Jesus ensinava com a vida uma nova maneira de comunicar-se com o Pai. O novo está justamente no modo como as pessoas se relacionam com Deus: “Quando orardes, dizei: Pai!” Os seguidores de Jesus entram em diálogo com Deus chamando-o “Abba, Pai!”. É uma relação nova e inédita. É o Espírito Santo quem põe nos lábios do cristão a invocação que só Jesus tinha usado em sua oração.

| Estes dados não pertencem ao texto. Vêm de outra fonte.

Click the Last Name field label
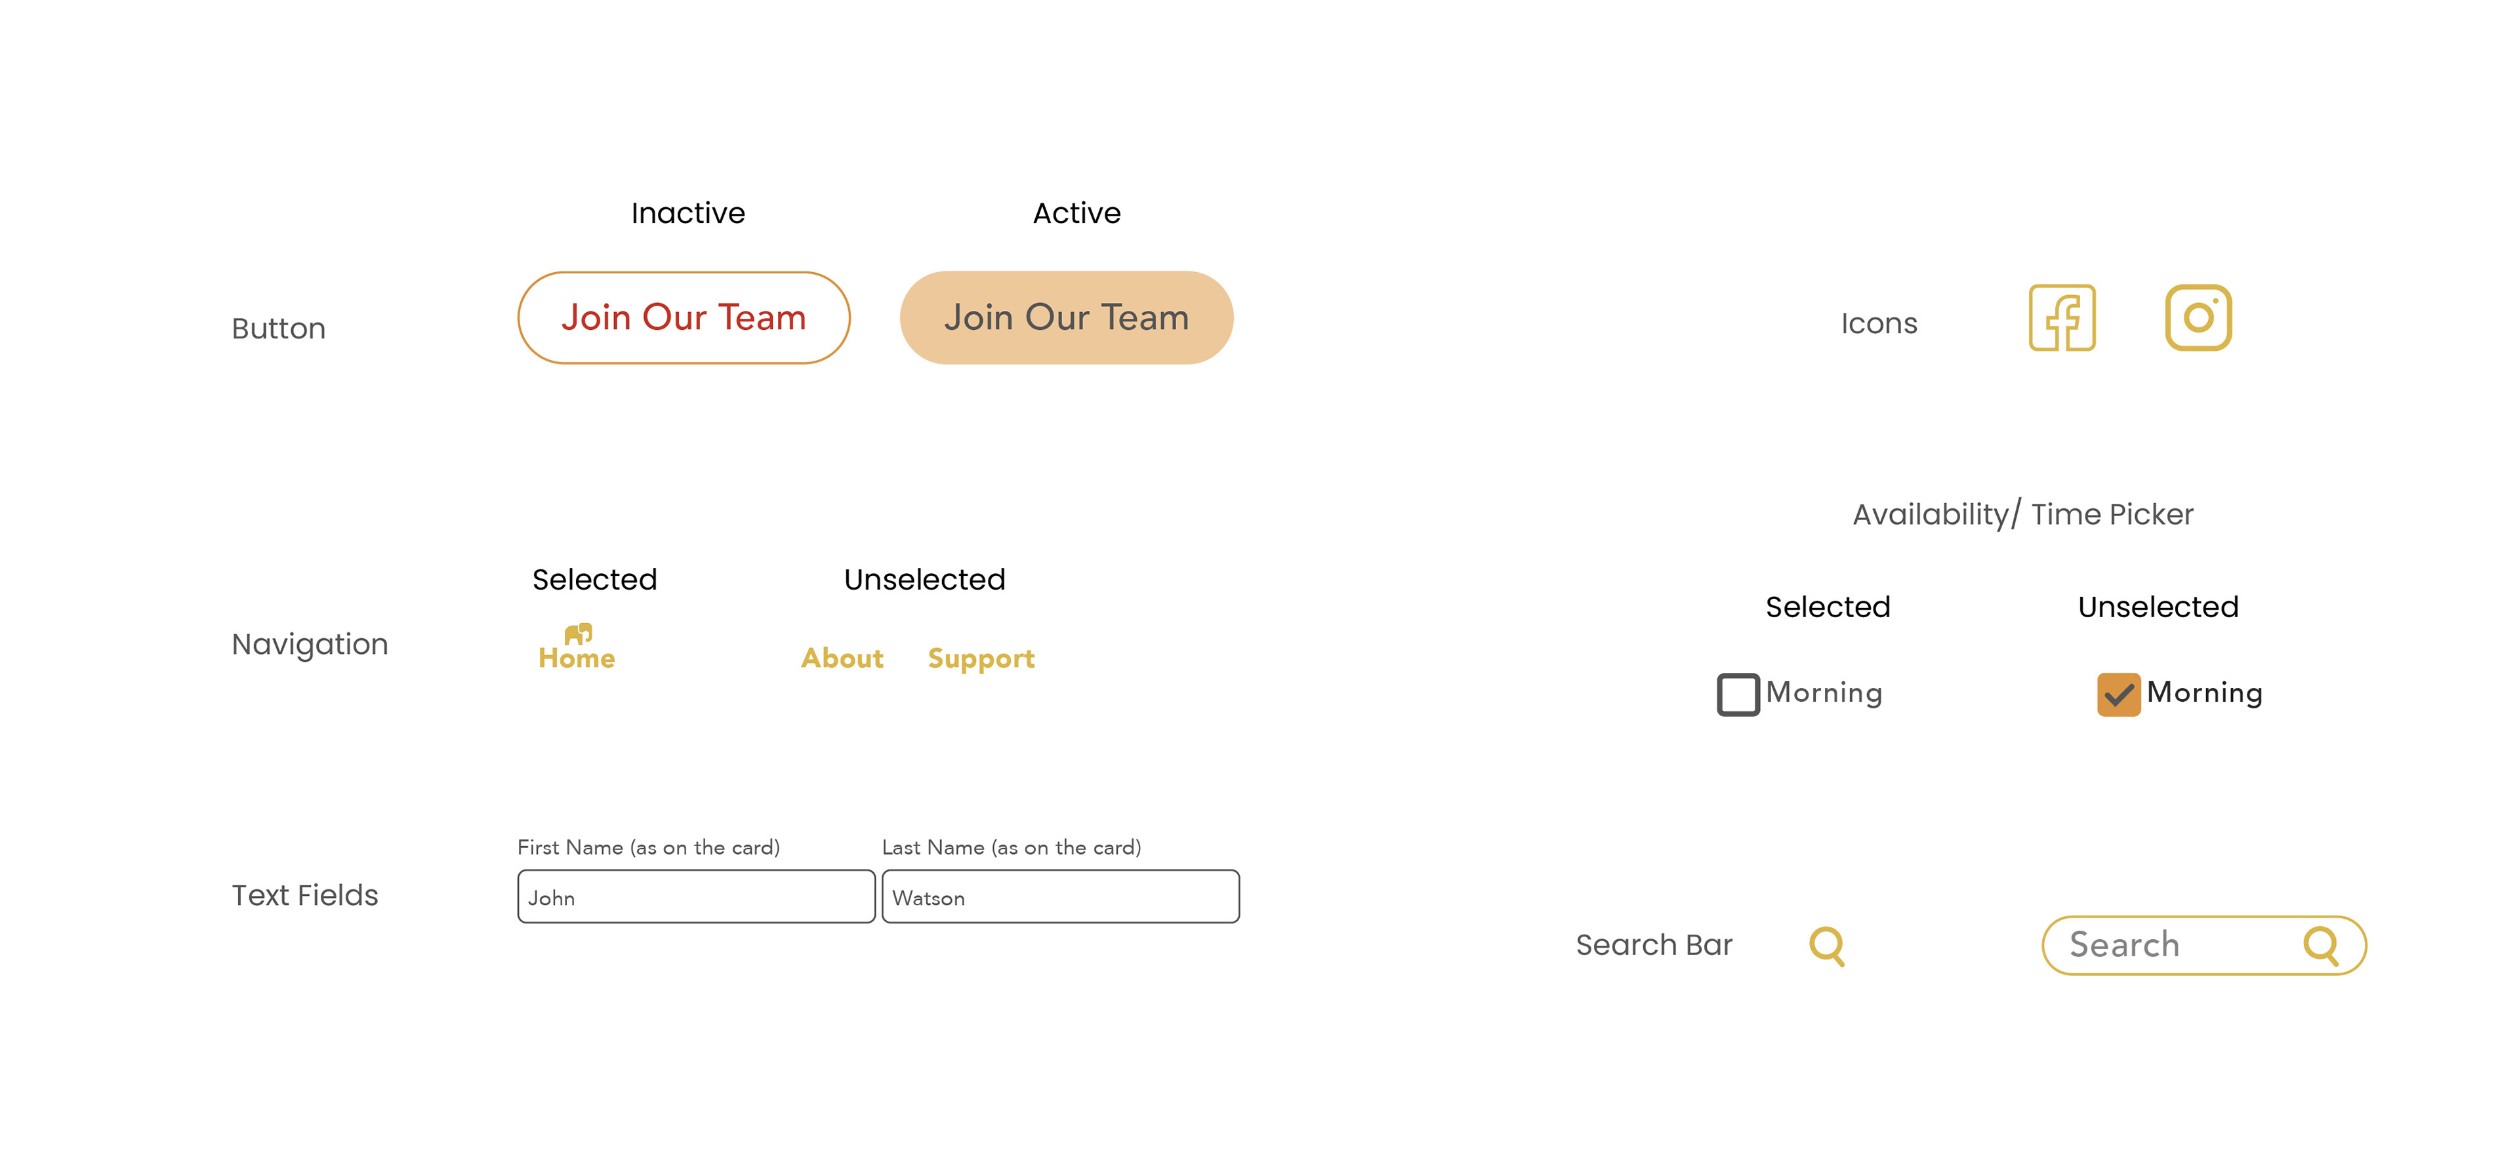The image size is (2519, 1174). coord(1011,848)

Ou, mais exatamente, é o Espírito Santo que reza no cristão com as mesmas palavras de Jesus (Gal. 4,6).

 

O Pai-Nosso é a prece de Deus em nós. Dizer o Pai-Nosso é uma maneira de harmonizar nosso desejo, ainda disperso e superficial, com o desejo de Deus em nós; é entrar em sintonia com Vontade do Pai. A oração nasce espontânea no coração de quem busca o Senhor, mas também é uma arte de diálogo com o Absoluto, que se aprende lentamente: “A oração é a arte de amar” (S. Teresa de Jesus). A vida transforma-se numa atitude de oração, onde tudo nos une ao Senhor e tudo vem dela como força e vida.

 

Com o Pai-Nosso estamos diante do segredo de Jesus comunicado aos discípulos. Jesus ensina a orar, orando. Ele faz junto com os discípulos uma trajetória de oração; não só apontou o caminho, mas fez o caminho com eles. Conhecer sua oração é entrar no próprio movimento de seu desejo e, de certa maneira, participar de sua vida íntima e de seu espírito.

 

E o desejo que Ele expressa no Pai-Nosso nos revela um ser humano habitado por um “desejo infinito” que só o Infinito pode preencher. De fato, é preciso integrar em nós todas as dimensões do ser humano (corporal, psicológica, espiritual). O desejo se enraíza em nosso corpo, atravessa nossa memória, afeta nosso psiquismo e se abre à Transcendência.

 

O Pai-Nosso expressa bem estas dimensões do desejo porque manifesta o desejo do alimento, o desejo de liberdade, o ser capaz de perdoar, o desejo de ser libertado do sofrimento, de não se deixar levar pela força do mal, o desejo de que reine em nós um outro espírito, que reine em nós outra coisa que não o nosso passado... Todos estes desejos se expressam e se enraízam na humanidade de Cristo.

 

É desta maneira que iremos nos aproximar do Pai-Nosso. Como ser humano que somos temos um desejo que habita o mais íntimo de nós mesmos. É o desejo do Todo Outro que se chama prece. “Minha prece é meu desejo, meu desejo é minha prece” (S. Agostinho). Orar é revelar que é possível ao ser humano desejar o impossível. O desejo expresso no Pai-Nosso é um desejo que nos habita e desse desejo participa toda a humanidade.

 

Texto bíblico:   Lc. 11,1-13

 

Na oração: Rezar o Pai-Nosso utilizando o Segundo modo de orar, proposto por S. Inácio, ou seja “Contemplar o significado de cada palavra da oração”

- Dizer palavra por palavra. Ex: Pai-Nosso.

- Considerar esta palavra enquanto encontrar significados, sentidos novos, comparações, gosto e consolação, em considerações relacionadas com a mesma, sem se preocupar em passar adiante.